I see the misconceptions between couples, those who supposedly know each other as well or better than anyone else, and have vowed to love and protect, care for and honor until they are parted by death. I see the pain and damage done between two people who don’t understand each other. If we can’t get our own house in order to learn to listen, give empathy, to love and honor differences, how do we reach beyond to be inclusive with people from other cultures we don’t understand and are perhaps afraid of?
I grew up in Ann Arbor, Michigan during the 1960s. The civil rights movement was alive and well, and my siblings and I participated in marches. It doesn’t seem like much has changed for people of color (or women for that matter) in these intervening decades.
My mom had black boyfriends who lived with us while I was growing up. (Christmas 1972.) For a time we lived in a lower flat of a house where the tenants upstairs were black, Indian, white, and others I don’t remember. Yet I don’t have black or Hispanic friends now. I have white, Asian and Jewish friends. I have to ask myself why that is.
I have clients from many ethnicities and cultural backgrounds, and many are cross-cultural couples themselves. When I don’t know or understand their culture, I ask them to educate me. They are the experts of their culture or ethnicity.
It is truly the responsibility of those who have privilege to work to make this better. It is not going to be solved today; it will take many people, many years, and yet it begins today. It will take action and financial support if you can. We each have to look at our internalized prejudices and fears, and gather accurate information to replace our ideas that have no backing in fact. For example, misconceptions about whom in America uses welfare, Medicaid, etc.

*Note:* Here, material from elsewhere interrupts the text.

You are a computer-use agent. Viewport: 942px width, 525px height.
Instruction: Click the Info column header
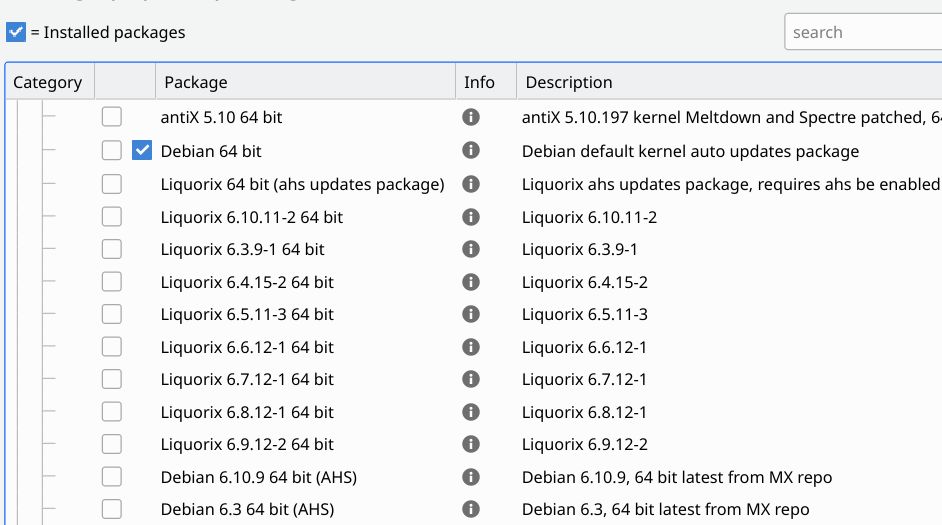pos(479,82)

Then we take baby steps to improve ourselves. This is not comfortable. Change and growth isn’t comfortable. It’s not meant to be. Yet it is critical, crucial.
Take a look at this Equality Wheel and the Power and Control Wheel to further understand the patterns that are used by one over another. These were created for domestic violence, but I think they translate to social equality and power and control.
You don’t have to fix everything (or even anything). But you can help. Maybe you will meet someone of color and ask good questions about what help is needed (don’t assume you know) and then implement a change. Figure out how you can help even one person and begin immediately. Maybe you will mentor someone. Maybe you will donate to Second Harvest. Maybe you will get into politics on a local level to work on change here. Maybe you will help someone get an education.
Be creative. This Valley and the Bay Area overall is full of amazing people with incredible minds and ideas. Put yours to use for the betterment of this racial disparity. I have faith in you.
Be kind to yourself, your partner, your family, your community. Things feel more polarized than I have ever noticed, despite the times I’ve lived through of civil rights, the Women’s movement, the environment, and so on.
We are all on this whirling planet together, with so much beauty and pain all around.
How do you want to add your footprints?